▸ **Data records**
########
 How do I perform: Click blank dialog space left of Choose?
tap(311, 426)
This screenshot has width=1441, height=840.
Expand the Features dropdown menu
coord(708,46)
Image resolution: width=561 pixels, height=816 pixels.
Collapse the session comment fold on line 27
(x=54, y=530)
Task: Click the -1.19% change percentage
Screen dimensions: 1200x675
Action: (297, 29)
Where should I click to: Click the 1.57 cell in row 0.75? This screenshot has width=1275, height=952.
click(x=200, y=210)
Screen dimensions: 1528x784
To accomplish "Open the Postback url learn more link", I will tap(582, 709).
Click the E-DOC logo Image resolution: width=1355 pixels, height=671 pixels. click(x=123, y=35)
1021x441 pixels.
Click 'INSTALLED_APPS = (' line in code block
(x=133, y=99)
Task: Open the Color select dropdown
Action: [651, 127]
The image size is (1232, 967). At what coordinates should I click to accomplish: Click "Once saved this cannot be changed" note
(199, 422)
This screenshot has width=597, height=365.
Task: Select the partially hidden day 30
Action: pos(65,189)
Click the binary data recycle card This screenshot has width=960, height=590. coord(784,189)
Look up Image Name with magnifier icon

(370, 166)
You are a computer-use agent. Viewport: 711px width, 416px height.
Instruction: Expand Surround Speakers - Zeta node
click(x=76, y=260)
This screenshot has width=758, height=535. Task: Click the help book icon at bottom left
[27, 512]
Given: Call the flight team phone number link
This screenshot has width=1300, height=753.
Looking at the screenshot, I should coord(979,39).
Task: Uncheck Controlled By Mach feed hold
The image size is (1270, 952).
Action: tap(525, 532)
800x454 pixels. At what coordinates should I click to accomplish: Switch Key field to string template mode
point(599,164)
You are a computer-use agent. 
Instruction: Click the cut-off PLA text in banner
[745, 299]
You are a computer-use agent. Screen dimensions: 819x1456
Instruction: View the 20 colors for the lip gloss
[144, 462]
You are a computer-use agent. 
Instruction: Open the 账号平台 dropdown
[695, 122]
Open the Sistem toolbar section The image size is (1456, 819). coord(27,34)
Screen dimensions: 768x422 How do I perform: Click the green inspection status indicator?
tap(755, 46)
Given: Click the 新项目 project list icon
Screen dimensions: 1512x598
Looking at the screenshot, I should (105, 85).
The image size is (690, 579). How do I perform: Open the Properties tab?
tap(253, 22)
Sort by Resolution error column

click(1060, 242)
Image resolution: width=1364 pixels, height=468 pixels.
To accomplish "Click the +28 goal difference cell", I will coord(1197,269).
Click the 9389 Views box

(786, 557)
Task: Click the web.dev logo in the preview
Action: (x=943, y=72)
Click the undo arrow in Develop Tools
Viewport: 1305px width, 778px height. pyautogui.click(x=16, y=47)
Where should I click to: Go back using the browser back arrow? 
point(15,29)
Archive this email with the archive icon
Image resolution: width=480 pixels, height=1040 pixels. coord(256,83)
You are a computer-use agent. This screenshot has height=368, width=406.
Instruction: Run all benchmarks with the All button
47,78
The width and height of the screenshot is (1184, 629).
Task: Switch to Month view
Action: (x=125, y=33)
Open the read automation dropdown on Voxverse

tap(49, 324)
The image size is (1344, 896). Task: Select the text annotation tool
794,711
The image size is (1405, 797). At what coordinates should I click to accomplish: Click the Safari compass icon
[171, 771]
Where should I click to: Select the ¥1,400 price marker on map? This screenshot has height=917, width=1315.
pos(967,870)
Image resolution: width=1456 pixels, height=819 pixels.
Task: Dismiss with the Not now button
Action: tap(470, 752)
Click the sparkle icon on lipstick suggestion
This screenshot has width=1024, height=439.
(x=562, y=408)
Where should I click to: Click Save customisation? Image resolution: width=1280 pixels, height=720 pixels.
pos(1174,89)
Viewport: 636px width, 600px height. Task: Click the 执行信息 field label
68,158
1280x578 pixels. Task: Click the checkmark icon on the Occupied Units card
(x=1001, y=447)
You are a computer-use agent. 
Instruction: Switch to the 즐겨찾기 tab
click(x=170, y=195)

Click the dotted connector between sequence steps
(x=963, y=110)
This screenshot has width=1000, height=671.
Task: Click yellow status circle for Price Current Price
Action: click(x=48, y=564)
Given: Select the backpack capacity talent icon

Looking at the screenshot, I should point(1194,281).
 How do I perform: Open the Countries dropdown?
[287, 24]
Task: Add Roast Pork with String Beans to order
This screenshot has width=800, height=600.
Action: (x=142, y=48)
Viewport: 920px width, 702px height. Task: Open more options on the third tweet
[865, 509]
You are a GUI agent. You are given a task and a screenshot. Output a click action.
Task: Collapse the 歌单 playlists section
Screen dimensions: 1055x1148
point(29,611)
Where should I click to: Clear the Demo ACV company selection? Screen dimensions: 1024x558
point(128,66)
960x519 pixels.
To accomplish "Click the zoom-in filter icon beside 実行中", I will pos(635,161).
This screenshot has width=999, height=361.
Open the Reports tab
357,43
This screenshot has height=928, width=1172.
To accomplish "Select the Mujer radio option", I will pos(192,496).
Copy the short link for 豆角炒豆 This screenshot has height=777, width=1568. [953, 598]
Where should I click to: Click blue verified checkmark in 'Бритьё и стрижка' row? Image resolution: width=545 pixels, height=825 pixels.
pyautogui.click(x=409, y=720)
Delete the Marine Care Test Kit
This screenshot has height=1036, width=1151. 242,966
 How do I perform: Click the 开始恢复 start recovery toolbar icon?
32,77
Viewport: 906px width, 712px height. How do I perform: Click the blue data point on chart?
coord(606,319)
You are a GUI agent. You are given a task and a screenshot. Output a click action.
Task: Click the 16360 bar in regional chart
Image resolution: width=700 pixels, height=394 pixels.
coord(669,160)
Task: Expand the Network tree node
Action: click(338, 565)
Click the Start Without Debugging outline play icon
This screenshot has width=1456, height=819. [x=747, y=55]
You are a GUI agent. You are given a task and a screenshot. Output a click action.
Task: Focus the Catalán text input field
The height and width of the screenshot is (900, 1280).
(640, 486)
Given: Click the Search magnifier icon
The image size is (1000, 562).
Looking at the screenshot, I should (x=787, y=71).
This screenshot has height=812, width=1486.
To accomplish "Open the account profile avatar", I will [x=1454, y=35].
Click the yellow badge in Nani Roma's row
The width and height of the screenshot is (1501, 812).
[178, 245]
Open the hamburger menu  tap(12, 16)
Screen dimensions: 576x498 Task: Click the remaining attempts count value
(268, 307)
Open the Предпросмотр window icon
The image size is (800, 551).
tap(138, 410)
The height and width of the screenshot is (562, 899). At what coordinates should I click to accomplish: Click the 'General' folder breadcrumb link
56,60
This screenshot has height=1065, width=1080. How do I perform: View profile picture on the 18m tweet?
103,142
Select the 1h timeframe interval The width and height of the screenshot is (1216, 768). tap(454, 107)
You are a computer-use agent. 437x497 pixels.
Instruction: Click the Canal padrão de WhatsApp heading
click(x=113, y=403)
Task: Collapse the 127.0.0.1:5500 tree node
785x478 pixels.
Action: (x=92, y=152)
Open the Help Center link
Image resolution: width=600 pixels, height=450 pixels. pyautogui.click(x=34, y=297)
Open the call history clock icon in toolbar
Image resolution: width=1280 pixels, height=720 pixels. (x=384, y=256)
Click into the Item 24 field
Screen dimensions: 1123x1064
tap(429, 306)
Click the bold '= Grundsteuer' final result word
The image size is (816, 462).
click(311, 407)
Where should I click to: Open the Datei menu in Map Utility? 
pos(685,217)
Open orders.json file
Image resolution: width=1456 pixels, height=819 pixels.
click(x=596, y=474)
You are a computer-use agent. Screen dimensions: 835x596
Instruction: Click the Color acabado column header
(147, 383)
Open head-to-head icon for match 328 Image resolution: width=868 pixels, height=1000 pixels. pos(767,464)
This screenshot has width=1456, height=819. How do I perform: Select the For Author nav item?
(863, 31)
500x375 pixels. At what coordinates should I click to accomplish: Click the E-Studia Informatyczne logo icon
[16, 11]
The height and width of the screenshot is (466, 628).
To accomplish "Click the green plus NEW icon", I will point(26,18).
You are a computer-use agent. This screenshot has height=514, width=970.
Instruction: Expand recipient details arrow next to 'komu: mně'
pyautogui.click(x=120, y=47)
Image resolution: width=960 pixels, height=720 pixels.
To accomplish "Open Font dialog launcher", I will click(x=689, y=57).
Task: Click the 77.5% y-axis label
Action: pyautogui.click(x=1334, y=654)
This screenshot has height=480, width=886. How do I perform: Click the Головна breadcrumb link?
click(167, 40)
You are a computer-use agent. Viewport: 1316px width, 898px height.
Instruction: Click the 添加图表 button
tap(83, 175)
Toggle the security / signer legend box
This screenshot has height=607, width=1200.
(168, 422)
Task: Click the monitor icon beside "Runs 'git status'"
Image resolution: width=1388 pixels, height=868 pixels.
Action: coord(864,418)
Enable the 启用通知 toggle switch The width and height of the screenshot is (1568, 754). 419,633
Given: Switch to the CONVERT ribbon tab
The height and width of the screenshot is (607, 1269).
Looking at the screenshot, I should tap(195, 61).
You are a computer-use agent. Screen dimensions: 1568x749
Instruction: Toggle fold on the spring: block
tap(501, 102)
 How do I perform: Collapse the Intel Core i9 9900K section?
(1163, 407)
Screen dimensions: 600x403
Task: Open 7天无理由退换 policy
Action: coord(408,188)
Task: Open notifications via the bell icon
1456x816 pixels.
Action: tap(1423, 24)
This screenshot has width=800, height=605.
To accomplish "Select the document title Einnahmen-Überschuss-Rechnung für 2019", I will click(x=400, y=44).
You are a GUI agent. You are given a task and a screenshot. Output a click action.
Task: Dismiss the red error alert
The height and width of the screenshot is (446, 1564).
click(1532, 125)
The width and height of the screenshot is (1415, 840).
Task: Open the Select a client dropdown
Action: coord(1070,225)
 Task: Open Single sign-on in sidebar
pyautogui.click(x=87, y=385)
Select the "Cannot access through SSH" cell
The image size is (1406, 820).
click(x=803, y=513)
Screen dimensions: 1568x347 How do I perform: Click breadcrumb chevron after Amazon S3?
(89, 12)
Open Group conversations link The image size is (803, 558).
########
▸ **Goal**
Reproduce the data from its first line through the line containing "Action: [651, 127]", substituting "Options" for "Features" and leaving everything else unchanged.

▸ **Answer to the problem**
 How do I perform: Click blank dialog space left of Choose?
tap(311, 426)
This screenshot has width=1441, height=840.
Expand the Options dropdown menu
coord(708,46)
Image resolution: width=561 pixels, height=816 pixels.
Collapse the session comment fold on line 27
(x=54, y=530)
Task: Click the -1.19% change percentage
Screen dimensions: 1200x675
Action: (297, 29)
Where should I click to: Click the 1.57 cell in row 0.75? This screenshot has width=1275, height=952.
click(x=200, y=210)
Screen dimensions: 1528x784
To accomplish "Open the Postback url learn more link", I will tap(582, 709).
Click the E-DOC logo Image resolution: width=1355 pixels, height=671 pixels. click(x=123, y=35)
1021x441 pixels.
Click 'INSTALLED_APPS = (' line in code block
(x=133, y=99)
Task: Open the Color select dropdown
Action: [651, 127]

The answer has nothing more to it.